Opinion
March 9, 1987
Appeal from the Supreme Court, Queens County (Gallagher, J.).
Ordered that the order is affirmed.
We are not persuaded by the defendant's contention that a mental evaluation in aid of sentence under CPL 390.30 (2) must comply with the procedures for determining whether a defendant is fit to proceed to trial under CPL 730.20, which include, inter alia, the appointment of two examining psychiatrists. The fact that the defendant was examined by only one psychiatrist, particularly since no claim as to his mental health was raised at trial, does not render the sentence illegal or unauthorized (see, e.g., People v. Buchicchio, 116 A.D.2d 729; People v. Foster, 54 A.D.2d 595).

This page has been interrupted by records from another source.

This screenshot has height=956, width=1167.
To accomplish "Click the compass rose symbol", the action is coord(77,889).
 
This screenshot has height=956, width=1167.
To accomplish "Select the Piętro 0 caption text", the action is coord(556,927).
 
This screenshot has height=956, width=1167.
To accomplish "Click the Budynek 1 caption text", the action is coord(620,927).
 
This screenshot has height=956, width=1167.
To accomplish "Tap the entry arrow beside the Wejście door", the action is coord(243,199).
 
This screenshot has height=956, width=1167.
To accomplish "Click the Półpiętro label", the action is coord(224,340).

Also, the court properly denied the defendant's application for youthful offender treatment, since he was convicted of a class A-I felony and had killed an innocent victim with a shotgun during an attempted robbery (see, People v. Drummond, 40 N.Y.2d 990, cert denied 431 U.S. 908; People v. Locke, 119 A.D.2d 834; People v. Raphael, 109 A.D.2d 899; People v. O'Neill, 86 A.D.2d 213).

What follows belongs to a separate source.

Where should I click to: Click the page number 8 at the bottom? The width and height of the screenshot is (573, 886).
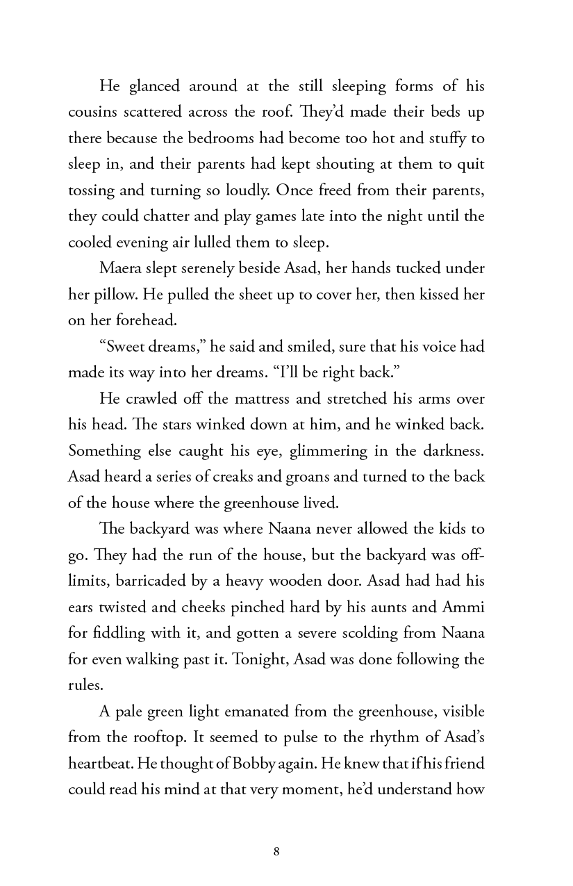[276, 851]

Finally, based on a reading of the sentencing minutes and presentence investigation reports, we find without merit the defendant's contention that the court relied on inadmissible, erroneous or inadequate information in imposing sentence. To the contrary, the court specifically stated that it was not considering the allegations of involvement in other crimes but was imposing the maximum sentence because of the "callous, heartless, vicious" nature of this crime. Mangano, J.P., Bracken, Brown and Spatt, JJ., concur.